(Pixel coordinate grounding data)
**********
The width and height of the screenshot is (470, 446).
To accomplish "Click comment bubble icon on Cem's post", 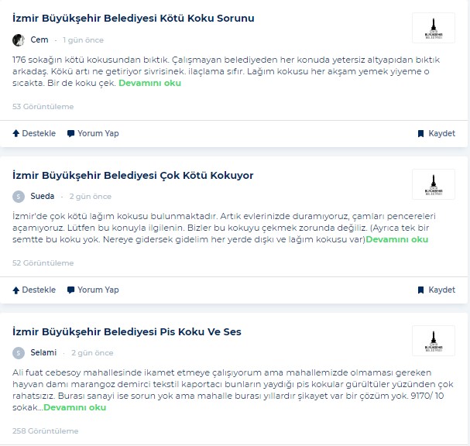I will click(x=70, y=133).
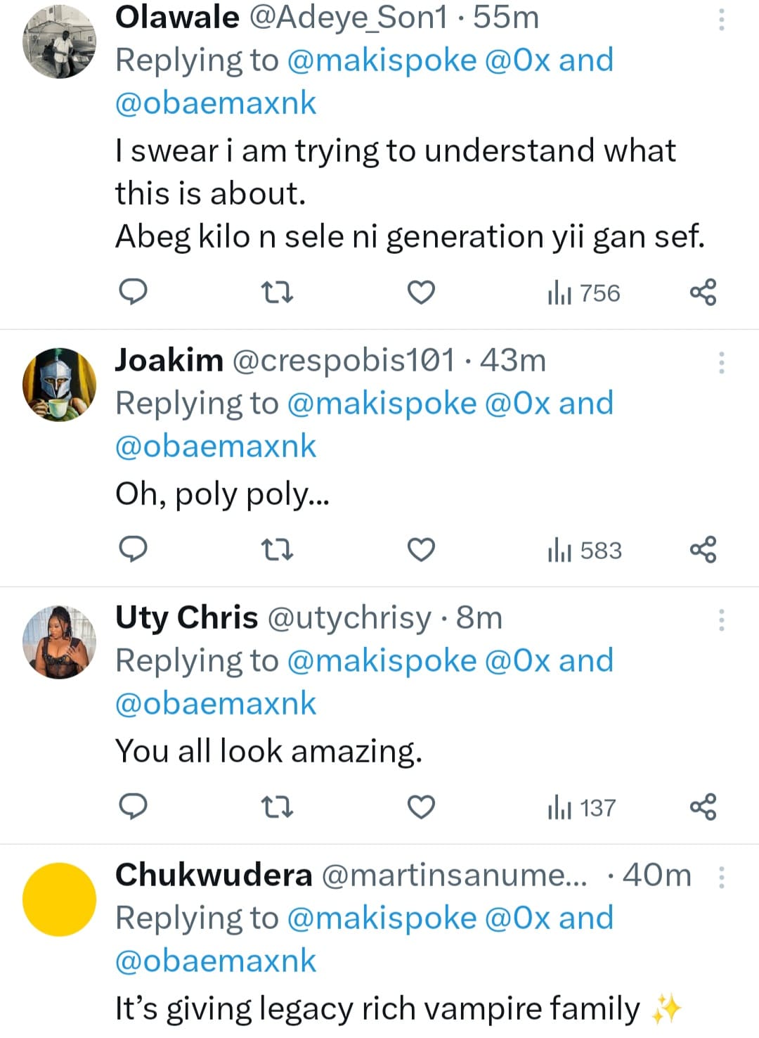Retweet Joakim's tweet

click(x=276, y=549)
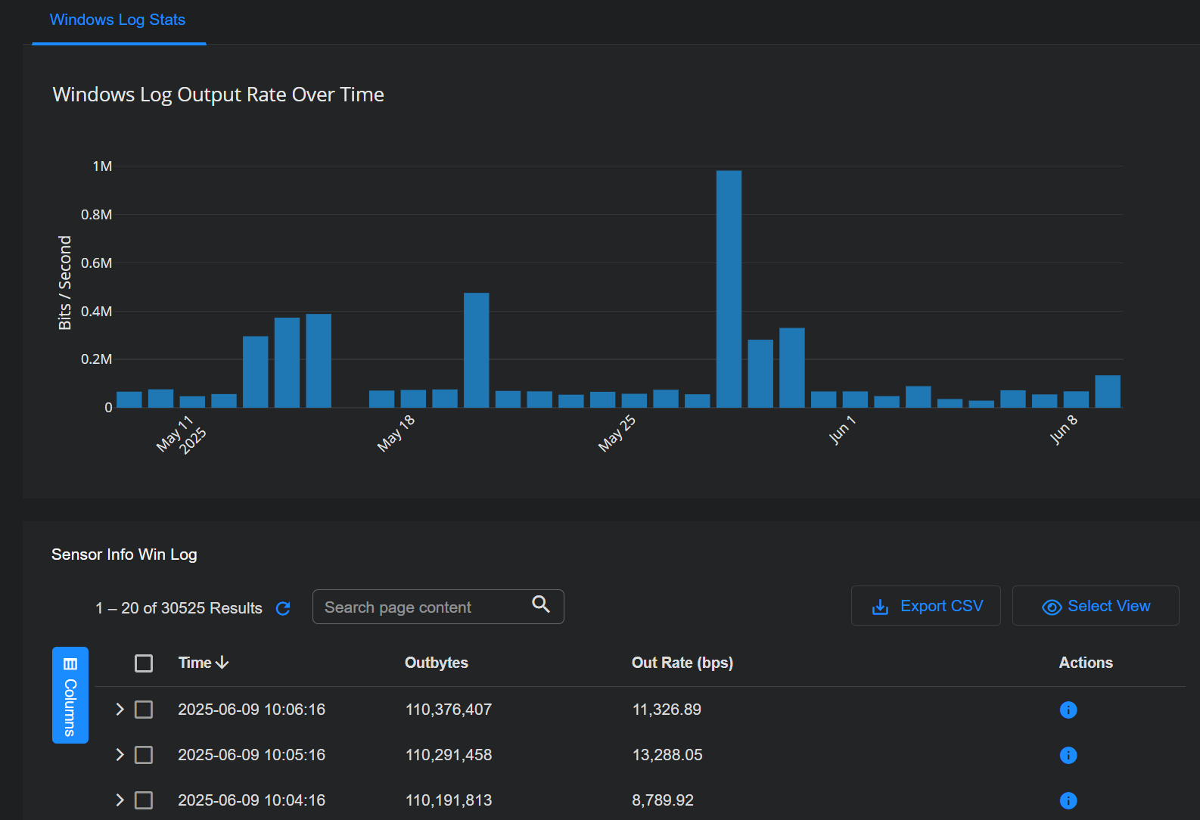Switch to the Windows Log Stats tab
The height and width of the screenshot is (820, 1200).
[x=118, y=20]
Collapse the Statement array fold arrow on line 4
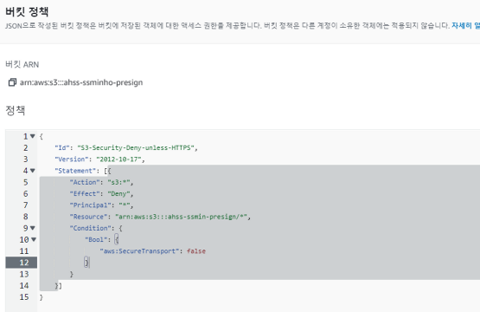The image size is (480, 312). tap(33, 171)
**********
Each line from the one containing "Collapse the Statement" through the last line of the entries above should be duplicated exactly, both included; leave out pictures and add nothing.

Collapse the Statement array fold arrow on line 4
The image size is (480, 312). tap(33, 171)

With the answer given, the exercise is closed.